◆ DATA ENTRIES ◆
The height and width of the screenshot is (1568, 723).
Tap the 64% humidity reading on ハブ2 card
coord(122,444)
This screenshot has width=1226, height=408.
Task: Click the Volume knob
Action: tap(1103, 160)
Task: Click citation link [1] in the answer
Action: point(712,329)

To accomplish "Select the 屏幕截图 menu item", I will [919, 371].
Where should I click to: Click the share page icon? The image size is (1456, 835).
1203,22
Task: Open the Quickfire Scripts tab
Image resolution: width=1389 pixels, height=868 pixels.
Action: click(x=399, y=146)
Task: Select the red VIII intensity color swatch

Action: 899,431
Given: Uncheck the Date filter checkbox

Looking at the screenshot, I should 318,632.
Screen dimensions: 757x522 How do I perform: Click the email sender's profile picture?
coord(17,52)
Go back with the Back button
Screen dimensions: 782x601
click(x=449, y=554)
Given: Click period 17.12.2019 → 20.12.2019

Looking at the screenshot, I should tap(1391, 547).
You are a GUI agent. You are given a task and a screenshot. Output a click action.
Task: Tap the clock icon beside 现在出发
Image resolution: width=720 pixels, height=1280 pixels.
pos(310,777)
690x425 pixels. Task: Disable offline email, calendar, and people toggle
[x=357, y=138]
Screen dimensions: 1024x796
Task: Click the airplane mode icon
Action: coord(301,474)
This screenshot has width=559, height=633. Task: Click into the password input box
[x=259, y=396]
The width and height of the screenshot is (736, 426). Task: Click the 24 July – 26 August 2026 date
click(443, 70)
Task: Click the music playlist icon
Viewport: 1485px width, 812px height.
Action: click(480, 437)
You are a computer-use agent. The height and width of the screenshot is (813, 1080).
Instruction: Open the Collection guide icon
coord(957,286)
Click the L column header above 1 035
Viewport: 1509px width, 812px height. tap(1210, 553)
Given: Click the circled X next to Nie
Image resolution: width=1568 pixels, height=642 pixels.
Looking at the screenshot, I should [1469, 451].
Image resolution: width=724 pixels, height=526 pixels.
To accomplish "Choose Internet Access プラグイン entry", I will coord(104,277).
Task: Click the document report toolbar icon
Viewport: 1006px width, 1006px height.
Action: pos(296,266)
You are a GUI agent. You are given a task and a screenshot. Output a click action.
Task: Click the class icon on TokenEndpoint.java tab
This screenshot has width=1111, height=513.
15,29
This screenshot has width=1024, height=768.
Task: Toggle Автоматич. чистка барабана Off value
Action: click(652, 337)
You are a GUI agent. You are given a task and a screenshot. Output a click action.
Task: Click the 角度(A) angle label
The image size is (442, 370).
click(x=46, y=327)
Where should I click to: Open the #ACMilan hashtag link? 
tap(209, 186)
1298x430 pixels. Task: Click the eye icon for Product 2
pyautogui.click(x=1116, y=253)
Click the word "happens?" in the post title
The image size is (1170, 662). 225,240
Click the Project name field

◆ TASK STATEMENT ◆
Copy out every one of the records above word for word, keeping each line in its original order.

◆ ANSWER TO THIS TASK ◆
The height and width of the screenshot is (1568, 723).
Tap the 64% humidity reading on ハブ2 card
coord(122,444)
This screenshot has width=1226, height=408.
Task: Click the Volume knob
Action: tap(1103, 160)
Task: Click citation link [1] in the answer
Action: point(712,329)

To accomplish "Select the 屏幕截图 menu item", I will [919, 371].
Where should I click to: Click the share page icon? The image size is (1456, 835).
1203,22
Task: Open the Quickfire Scripts tab
Image resolution: width=1389 pixels, height=868 pixels.
Action: click(x=399, y=146)
Task: Select the red VIII intensity color swatch

Action: 899,431
Given: Uncheck the Date filter checkbox

Looking at the screenshot, I should 318,632.
Screen dimensions: 757x522 How do I perform: Click the email sender's profile picture?
coord(17,52)
Go back with the Back button
Screen dimensions: 782x601
click(x=449, y=554)
Given: Click period 17.12.2019 → 20.12.2019

Looking at the screenshot, I should tap(1391, 547).
You are a GUI agent. You are given a task and a screenshot. Output a click action.
Task: Tap the clock icon beside 现在出发
Image resolution: width=720 pixels, height=1280 pixels.
pos(310,777)
690x425 pixels. Task: Disable offline email, calendar, and people toggle
[x=357, y=138]
Screen dimensions: 1024x796
Task: Click the airplane mode icon
Action: coord(301,474)
This screenshot has width=559, height=633. Task: Click into the password input box
[x=259, y=396]
The width and height of the screenshot is (736, 426). Task: Click the 24 July – 26 August 2026 date
click(443, 70)
Task: Click the music playlist icon
Viewport: 1485px width, 812px height.
Action: click(480, 437)
You are a computer-use agent. The height and width of the screenshot is (813, 1080).
Instruction: Open the Collection guide icon
coord(957,286)
Click the L column header above 1 035
Viewport: 1509px width, 812px height. tap(1210, 553)
Given: Click the circled X next to Nie
Image resolution: width=1568 pixels, height=642 pixels.
Looking at the screenshot, I should [1469, 451].
Image resolution: width=724 pixels, height=526 pixels.
To accomplish "Choose Internet Access プラグイン entry", I will coord(104,277).
Task: Click the document report toolbar icon
Viewport: 1006px width, 1006px height.
Action: pos(296,266)
You are a GUI agent. You are given a task and a screenshot. Output a click action.
Task: Click the class icon on TokenEndpoint.java tab
This screenshot has width=1111, height=513.
15,29
This screenshot has width=1024, height=768.
Task: Toggle Автоматич. чистка барабана Off value
Action: click(652, 337)
You are a GUI agent. You are given a task and a screenshot. Output a click action.
Task: Click the 角度(A) angle label
The image size is (442, 370).
click(x=46, y=327)
Where should I click to: Open the #ACMilan hashtag link? 
tap(209, 186)
1298x430 pixels. Task: Click the eye icon for Product 2
pyautogui.click(x=1116, y=253)
Click the word "happens?" in the post title
The image size is (1170, 662). 225,240
Click the Project name field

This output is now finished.